Monday, November 24, 2008

The Gay Correspondent

Anu Jayanth: I have Lynn's permission to post this.

Lynn McJohn: This isn't always a consideration, and may have no bearing on your decision to bloggify, but it occurs to me that I haven't told you one thing that might influence your decision: I'm a gay woman, and you are a female author with an up-and-coming novel in a traditional, conservative environment. In the interests of full disclosure, so you can decide on the basis of career advancement and all like that... I'd love to see your take on the topic of voicelessness, or voice theft, but if you wanted to get real vague with the description of your correspondent, or leave that part out entirely, it would be very much your choice to make, with no assumptions either way.

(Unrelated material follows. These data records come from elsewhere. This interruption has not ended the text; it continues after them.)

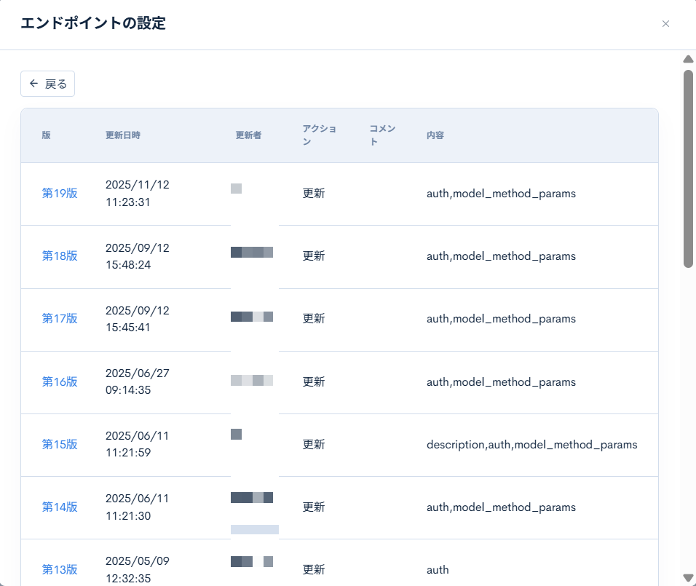Open version 第16版 details
Image resolution: width=696 pixels, height=586 pixels.
click(58, 381)
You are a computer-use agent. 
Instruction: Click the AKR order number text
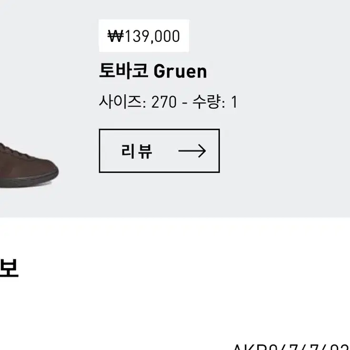tap(291, 348)
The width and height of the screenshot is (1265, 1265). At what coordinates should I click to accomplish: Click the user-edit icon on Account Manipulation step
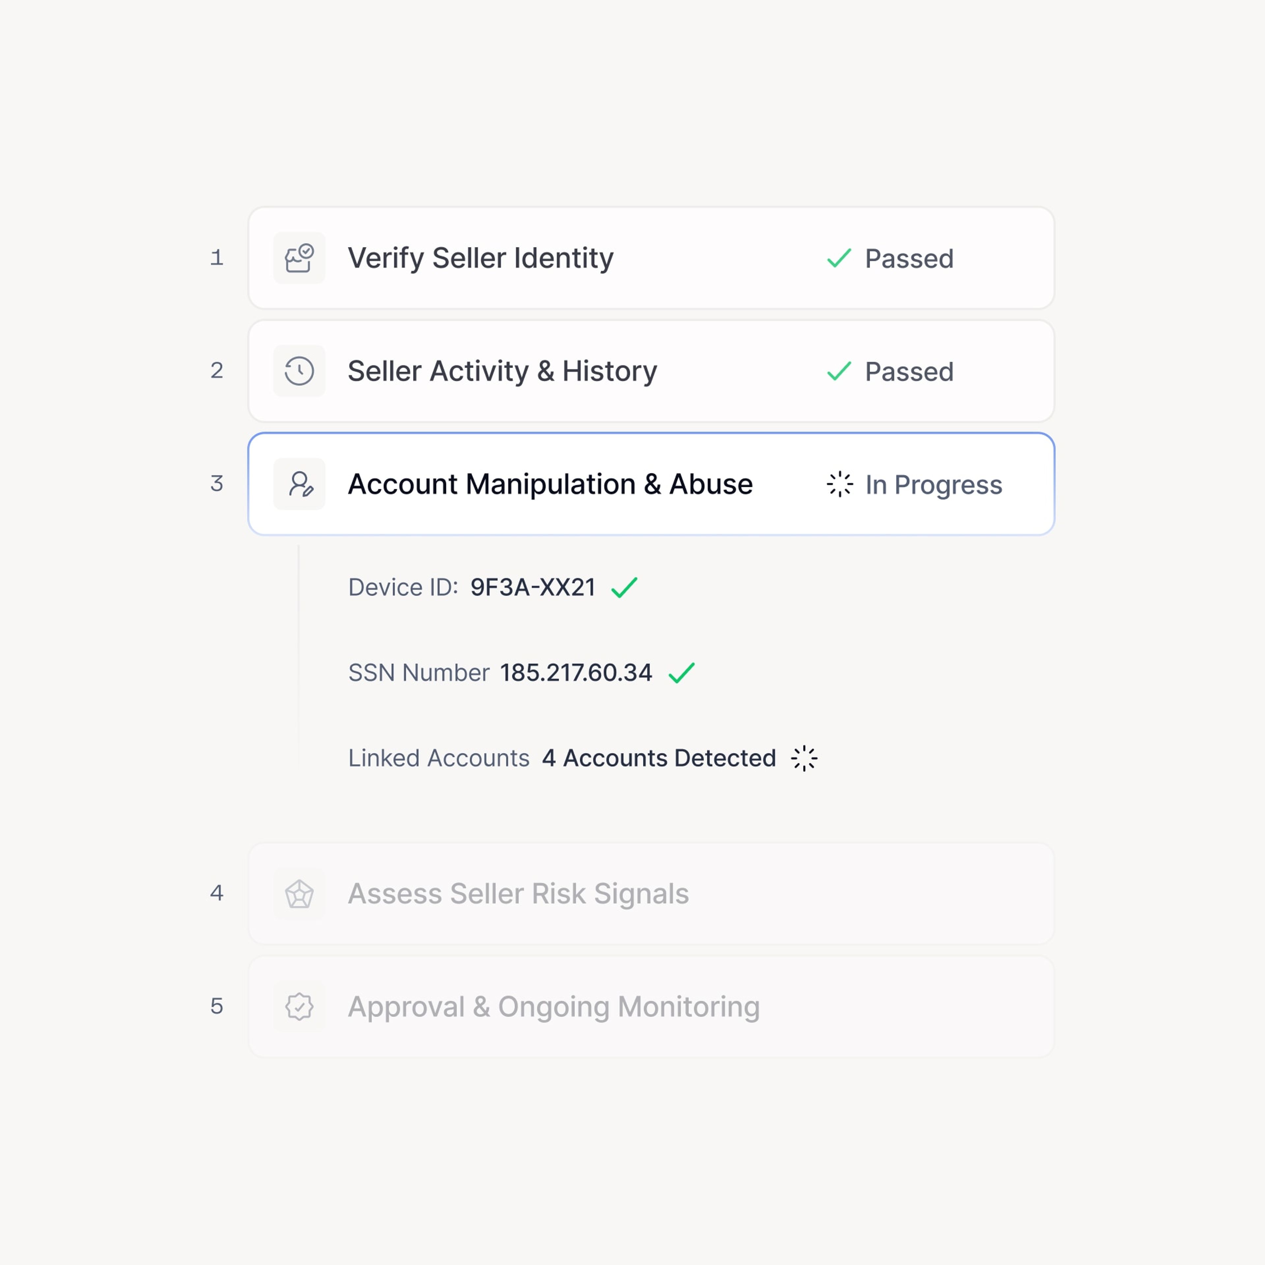299,484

Anu Jayanth: I'm straight -- this said very boringly, matter-of-factly. Also, I'm so far removed from India, geographically, and I don't quite know what it's like there. But tell me, you folks in India, is it really such a traditional, conservative environment as Lynn believes it is? Incidentally, I steeped my mind in Tarun Tejpal's, Alchemy of Desire, and Siddharth Dhanvant's, The Last Song of Dusk, to introduce a bit of sex in my novel :)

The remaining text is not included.